We’re being forced to rethink capitalism.
The finance industry is a pillar of capitalism. When the whole system is being questioned, it’s difficult to stay ahead of change. But there is no denying that change is afoot.
A clear sign of change can be seen in the Goldman Sachs Group’s plan to create an online consumer loan program, fostering a democratic, peer-to-peer approach to finance. But, as the epitome of wholesale finance, Goldman has earned itself a highly unfavourable public reputation, particularly during the recent financial crisis. Is it even possible to change such a legacy industry? Is there such a thing as compassionate capitalism?
“The banking system is on the cusp of disruption. Financial services have lost sight of their social purpose, and non-traditional providers of finance such as peer-to-peer lenders are really taking off.”
Gary Kendall, Sustainability and Strategy Specialist
4 of the changemakers shaking up the industry.
As with many other industries in this technological, interconnected era, there are startups breaking through the noise, and small players are taking on big roles. These changemakers are redefining business as usual.

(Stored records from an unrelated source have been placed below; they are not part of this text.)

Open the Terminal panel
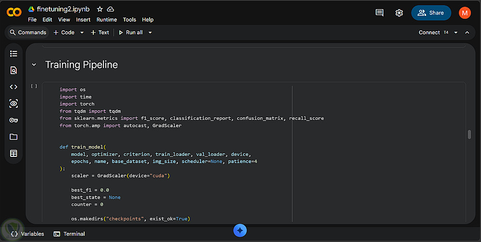 coord(69,234)
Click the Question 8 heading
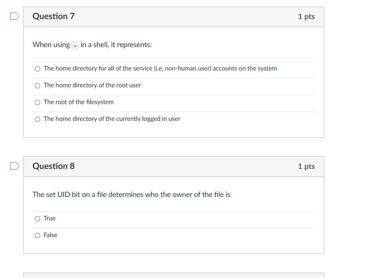The height and width of the screenshot is (278, 367). click(53, 166)
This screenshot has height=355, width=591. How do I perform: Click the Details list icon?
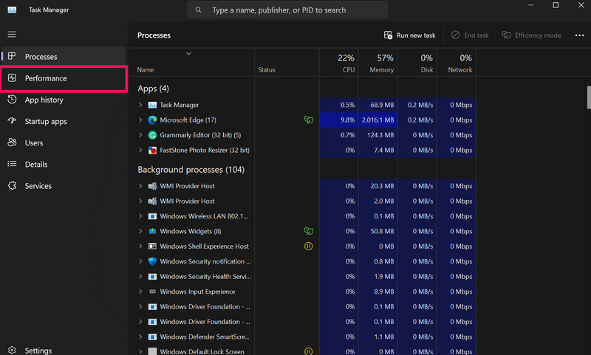(12, 164)
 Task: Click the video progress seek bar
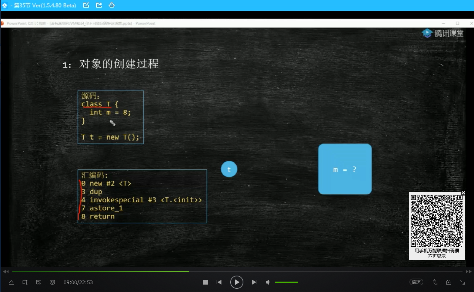click(x=237, y=272)
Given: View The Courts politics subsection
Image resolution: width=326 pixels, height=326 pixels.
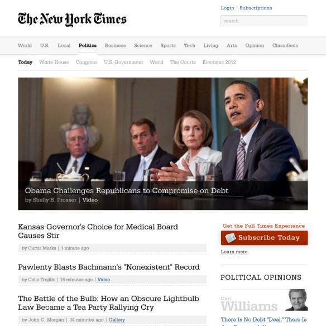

We all know about crowdfunders such as Kickstarter, but what about:
- Fintech investment startup: the social investment trader eToro
- Fintech payments startup: the peer-to-peer money transfer service TransferWise
- Superannuation disruptor: the ethical investor Australian Ethical
- Banking disruptor: the customer-owned Bank Australia
2 themes of change.
As these small players rise to the fore, there are two themes in their new approach to finance.
- They are focused on removing the intermediaries for faster, cheaper and more direct peer-to-peer or social services; they’re democratic to the core.
- They hinge upon transparency and openness to build shared value and heighten brand trust in a notoriously “closed door” sector.
How will the bigger companies adapt?
The future rests on brave solutions.
“The speed at which the classic, legacy industries transform and adopt new business models will be among the key factors that determine the success of the global transition to a low-carbon economy.”
From Global Trends & Opportunities: 2016 and Beyond by SustainAbility
As a legacy industry, financial brands have to find new ways of doing business in a power-averse, socially-aware world. They will have to rise to the challenge, embedding ethical, democratic and sustainable systems into how they do business.